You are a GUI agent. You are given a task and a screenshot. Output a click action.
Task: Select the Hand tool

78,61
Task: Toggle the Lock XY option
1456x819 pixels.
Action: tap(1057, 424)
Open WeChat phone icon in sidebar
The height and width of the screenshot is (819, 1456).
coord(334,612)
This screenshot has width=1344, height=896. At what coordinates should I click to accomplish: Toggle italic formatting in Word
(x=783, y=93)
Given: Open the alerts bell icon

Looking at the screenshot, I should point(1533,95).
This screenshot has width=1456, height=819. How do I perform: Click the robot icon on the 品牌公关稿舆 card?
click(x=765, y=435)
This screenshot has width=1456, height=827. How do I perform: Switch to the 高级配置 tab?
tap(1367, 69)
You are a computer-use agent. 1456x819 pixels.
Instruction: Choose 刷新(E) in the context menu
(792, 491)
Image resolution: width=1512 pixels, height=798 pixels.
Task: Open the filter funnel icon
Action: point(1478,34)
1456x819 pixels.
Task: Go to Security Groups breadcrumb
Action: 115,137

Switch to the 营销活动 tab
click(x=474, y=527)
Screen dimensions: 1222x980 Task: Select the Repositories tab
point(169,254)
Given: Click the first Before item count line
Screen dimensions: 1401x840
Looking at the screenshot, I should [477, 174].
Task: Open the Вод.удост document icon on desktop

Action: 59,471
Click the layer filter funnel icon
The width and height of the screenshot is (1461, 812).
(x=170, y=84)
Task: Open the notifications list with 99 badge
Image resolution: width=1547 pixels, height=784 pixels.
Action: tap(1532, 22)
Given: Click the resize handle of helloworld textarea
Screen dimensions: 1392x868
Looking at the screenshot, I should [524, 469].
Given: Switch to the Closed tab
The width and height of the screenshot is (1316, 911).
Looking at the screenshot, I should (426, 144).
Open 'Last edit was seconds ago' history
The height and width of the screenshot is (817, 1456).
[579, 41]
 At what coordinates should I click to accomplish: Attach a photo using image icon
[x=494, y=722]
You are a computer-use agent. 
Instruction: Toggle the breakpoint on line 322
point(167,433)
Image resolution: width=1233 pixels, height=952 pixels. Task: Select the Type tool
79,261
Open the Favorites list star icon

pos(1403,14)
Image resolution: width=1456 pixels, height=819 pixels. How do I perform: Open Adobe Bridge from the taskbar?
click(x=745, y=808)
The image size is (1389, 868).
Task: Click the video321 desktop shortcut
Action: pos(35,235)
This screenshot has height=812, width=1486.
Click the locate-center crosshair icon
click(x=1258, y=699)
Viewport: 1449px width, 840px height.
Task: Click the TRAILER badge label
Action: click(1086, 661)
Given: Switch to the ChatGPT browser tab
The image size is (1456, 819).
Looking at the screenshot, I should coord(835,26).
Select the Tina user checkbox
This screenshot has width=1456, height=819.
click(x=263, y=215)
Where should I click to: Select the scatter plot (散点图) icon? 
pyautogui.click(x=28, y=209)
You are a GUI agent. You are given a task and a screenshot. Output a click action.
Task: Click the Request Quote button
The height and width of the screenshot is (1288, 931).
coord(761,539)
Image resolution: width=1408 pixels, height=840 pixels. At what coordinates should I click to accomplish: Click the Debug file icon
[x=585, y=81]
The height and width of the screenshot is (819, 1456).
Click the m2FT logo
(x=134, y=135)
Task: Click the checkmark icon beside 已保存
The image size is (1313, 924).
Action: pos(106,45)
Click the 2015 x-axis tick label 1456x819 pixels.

### What the exercise asks
Restate the whole of the data exactly.

### Result
You are a GUI agent. You are given a task and a screenshot. Output a click action.
Task: Select the Hand tool

78,61
Task: Toggle the Lock XY option
1456x819 pixels.
Action: tap(1057, 424)
Open WeChat phone icon in sidebar
The height and width of the screenshot is (819, 1456).
coord(334,612)
This screenshot has width=1344, height=896. At what coordinates should I click to accomplish: Toggle italic formatting in Word
(x=783, y=93)
Given: Open the alerts bell icon

Looking at the screenshot, I should point(1533,95).
This screenshot has width=1456, height=819. How do I perform: Click the robot icon on the 品牌公关稿舆 card?
click(x=765, y=435)
This screenshot has width=1456, height=827. How do I perform: Switch to the 高级配置 tab?
tap(1367, 69)
You are a computer-use agent. 1456x819 pixels.
Instruction: Choose 刷新(E) in the context menu
(792, 491)
Image resolution: width=1512 pixels, height=798 pixels.
Task: Open the filter funnel icon
Action: point(1478,34)
1456x819 pixels.
Task: Go to Security Groups breadcrumb
Action: 115,137

Switch to the 营销活动 tab
click(x=474, y=527)
Screen dimensions: 1222x980 Task: Select the Repositories tab
point(169,254)
Given: Click the first Before item count line
Screen dimensions: 1401x840
Looking at the screenshot, I should [477, 174].
Task: Open the Вод.удост document icon on desktop

Action: 59,471
Click the layer filter funnel icon
The width and height of the screenshot is (1461, 812).
(x=170, y=84)
Task: Open the notifications list with 99 badge
Image resolution: width=1547 pixels, height=784 pixels.
Action: tap(1532, 22)
Given: Click the resize handle of helloworld textarea
Screen dimensions: 1392x868
Looking at the screenshot, I should [524, 469].
Given: Switch to the Closed tab
The width and height of the screenshot is (1316, 911).
Looking at the screenshot, I should (426, 144).
Open 'Last edit was seconds ago' history
The height and width of the screenshot is (817, 1456).
[579, 41]
 At what coordinates should I click to accomplish: Attach a photo using image icon
[x=494, y=722]
You are a computer-use agent. 
Instruction: Toggle the breakpoint on line 322
point(167,433)
Image resolution: width=1233 pixels, height=952 pixels. Task: Select the Type tool
79,261
Open the Favorites list star icon

pos(1403,14)
Image resolution: width=1456 pixels, height=819 pixels. How do I perform: Open Adobe Bridge from the taskbar?
click(x=745, y=808)
The image size is (1389, 868).
Task: Click the video321 desktop shortcut
Action: pos(35,235)
This screenshot has height=812, width=1486.
Click the locate-center crosshair icon
click(x=1258, y=699)
Viewport: 1449px width, 840px height.
Task: Click the TRAILER badge label
Action: click(1086, 661)
Given: Switch to the ChatGPT browser tab
The image size is (1456, 819).
Looking at the screenshot, I should coord(835,26).
Select the Tina user checkbox
This screenshot has width=1456, height=819.
click(x=263, y=215)
Where should I click to: Select the scatter plot (散点图) icon? 
pyautogui.click(x=28, y=209)
You are a GUI agent. You are given a task and a screenshot. Output a click action.
Task: Click the Request Quote button
The height and width of the screenshot is (1288, 931).
coord(761,539)
Image resolution: width=1408 pixels, height=840 pixels. At what coordinates should I click to accomplish: Click the Debug file icon
[x=585, y=81]
The height and width of the screenshot is (819, 1456).
Click the m2FT logo
(x=134, y=135)
Task: Click the checkmark icon beside 已保存
The image size is (1313, 924).
Action: pos(106,45)
Click the 2015 x-axis tick label 1456x819 pixels.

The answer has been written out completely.